Last updated: March 28, 2018
Our tide pools here at Cabrillo National Monument are filled with fish, molluscs, and other animals visitors love to enjoy, but many people miss one of the most important groups of organisms. This group can be anywhere from microscopically small to over 150ft long, contains many different colors and textures, and provides food and protection for animals in the tide pools. Most life in the intertidal is directly dependent on this group and without it, the entire world would suffer. That’s right, we’re talking about algae.
Algae is often overlooked despite its high abundance in the intertidal. Visitors think of it as slimy seaweed that gets in the way of seeing more tide pool animals, but without that weird slimy stuff we would see a huge drop in overall biodiversity. Many species rely on different types of algae for food but also for camouflage and protection against predators and harsh waves. Juvenile animals especially depend on the food and safety provided by algae. Also, animals around the world depend on the oxygen created by algae. Algae is responsible for creating a large amount of the oxygen in the air and in the ocean.
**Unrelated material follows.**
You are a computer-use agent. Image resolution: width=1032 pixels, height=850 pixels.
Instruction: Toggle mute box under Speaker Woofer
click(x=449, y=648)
There is believed to be 30,000 to 1 million species of algae which are informally separated into three groups: red, green, and brown. Each species has unique adaptations to store water and reproduce. Here are some common species you may see in our tide pools.
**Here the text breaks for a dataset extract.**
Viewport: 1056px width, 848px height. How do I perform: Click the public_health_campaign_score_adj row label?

Seagrass (Phyllospadix scouleri) and Wire Weed (Sargassum muticum) are very common in the tide pools which many animals use to hide and forage for food. Seagrass is a dark green while Wire Weed is brown and leafy. While Wire Weed is extremely prevalent in the intertidal, it is actually an invasive species, and can be toxic for some native species that try to eat it.
NPS Photo/Nicole Ornelas: Seagrass (Phyllospadix scouleri)
NPS Photo/Nicole Ornelas: Wire Weed (Sargassum muticum)
Dead Man’s Fingers (Codium fragile) and Sea Lettuce (Ulva californica) are some more species commonly found in the tide pools. Sea Lettuce is small but easy to spot because of its bright green color. Ulva is also unique because its leaves are only a couple of cells think. Dead Man’s Fingers is very soft and spongy. One clump is actually made of one large cell with the outer skin acting as one large cell wall.
NPS Photo/Nicole Ornelas - Dead Man’s Fingers (Codium fragile)
NPS Photo/Nicole Ornelas - Sea Lettuce (Ulva californica)
Coralline algae (Corallina spp.) is an example of red algae in the tide pools. They are small, with a coral-like shell, and one of the most abundant species in the Southern California intertidal.